SAMtools

SAMtools
SAMtools
Original author	Heng Li
Developers	John Marshall and Petr Danecek et al
Initial release	2009
Stable release	1.21 / September 12, 2024; 13 months ago
Repository	github.com/samtools/samtools ;
Written in	C
Operating system	Unix-like
Type	Bioinformatics
License	BSD, MIT
Website	www.htslib.org

SAMtools is a set of utilities for interacting with and post-processing short DNA sequence read alignments in the SAM (Sequence Alignment/Map), BAM (Binary Alignment/Map) and CRAM formats, written by Heng Li. These files are generated as output by short read aligners like BWA. Both simple and advanced tools are provided, supporting complex tasks like variant calling and alignment viewing as well as sorting, indexing, data extraction and format conversion.^[3] SAM files can be very large (tens of Gigabytes is common), so compression is used to save space. SAM files are human-readable text files, and BAM files are simply their binary equivalent, whilst CRAM files are a restructured column-oriented binary container format. BAM files are typically compressed and more efficient for software to work with than SAM. SAMtools makes it possible to work directly with a compressed BAM file, without having to uncompress the whole file.
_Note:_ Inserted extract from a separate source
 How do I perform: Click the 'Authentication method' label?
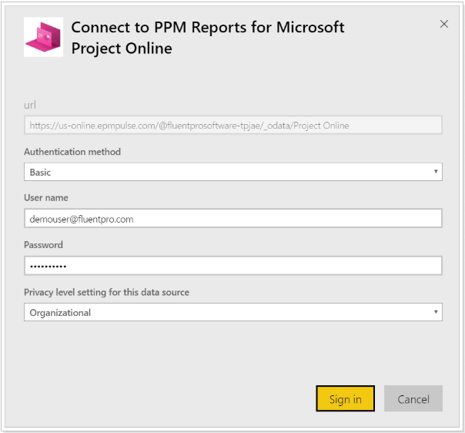point(72,152)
Additionally, since the format for a SAM/BAM file is somewhat complex - containing reads, references, alignments, quality information, and user-specified annotations - SAMtools reduces the effort needed to use SAM/BAM files by hiding low-level details.

As third-party projects were trying to use code from SAMtools despite it not being designed to be embedded in that way, the decision was taken in August 2014 to split the SAMtools package into a stand-alone software library with a well-defined API (HTSlib),^[4] a project for variant calling and manipulation of variant data (BCFtools), and the stand-alone SAMtools package for working with sequence alignment data.^[5]

Usage and commands

Like many Unix commands, SAMtool commands follow a stream model, where data runs through each command as if carried on a conveyor belt. This allows combining multiple commands into a data processing pipeline. Although the final output can be very complex, only a limited number of simple commands are needed to produce it. If not specified, the standard streams (stdin, stdout, and stderr) are assumed. Data sent to stdout are printed to the screen by default but are easily redirected to another file using the normal Unix redirectors (> and >>), or to another command via a pipe (|).

SAMtools commands

SAMtools provides the following commands, each invoked as samtools <subcommand>:

view: The view command filters SAM or BAM formatted data. Using options and arguments it understands what data to select (possibly all of it) and passes only that data through. Input is usually a sam or bam file specified as an argument, but could be sam or bam data piped from any other command. Possible uses include extracting a subset of data into a new file, converting between BAM and SAM formats, and just looking at the raw file contents. The order of extracted reads is preserved.
sort: The sort command sorts a BAM file based on its position in the reference, as determined by its alignment. The element + coordinate in the reference that the first matched base in the read aligns to is used as the key to order it by. [TODO: verify]. The sorted output is dumped to a new file by default, although it can be directed to stdout (using the -o option). As sorting is memory intensive and BAM files can be large, this command supports a sectioning mode (with the -m options) to use at most a given amount of memory and generate multiple output file. These files can then be merged to produce a complete sorted BAM file [TODO - investigate the details of this more carefully].
index: The index command creates a new index file that allows fast look-up of data in a (sorted) SAM or BAM. Like an index on a database, the generated *.sam.sai or *.bam.bai file allows programs that can read it to more efficiently work with the data in the associated files.
tview: The tview command starts an interactive ascii-based viewer that can be used to visualize how reads are aligned to specified small regions of the reference genome. Compared to a graphics based viewer like IGV,^[6] it has few features. Within the view, it is possible to jumping to different positions along reference elements (using 'g') and display help information ('?').
mpileup: The mpileup command produces a pileup format (or BCF) file giving, for each genomic coordinate, the overlapping read bases and indels at that position in the input BAM files(s). This can be used for SNP calling for example.
flagstat

Examples

view: samtools view sample.bam > sample.sam

Convert a bam file into a sam file.

samtools view -bS sample.sam > sample.bam

Convert a sam file into a bam file. The -b option compresses or leaves compressed input data.

samtools view sample_sorted.bam "chr1:10-13"

Extract all the reads aligned to the range specified, which are those that are aligned to the reference element named chr1 and cover its 10th, 11th, 12th or 13th base. The results is saved to a BAM file including the header. An index of the input file is required for extracting reads according to their mapping position in the reference genome, as created by samtools index.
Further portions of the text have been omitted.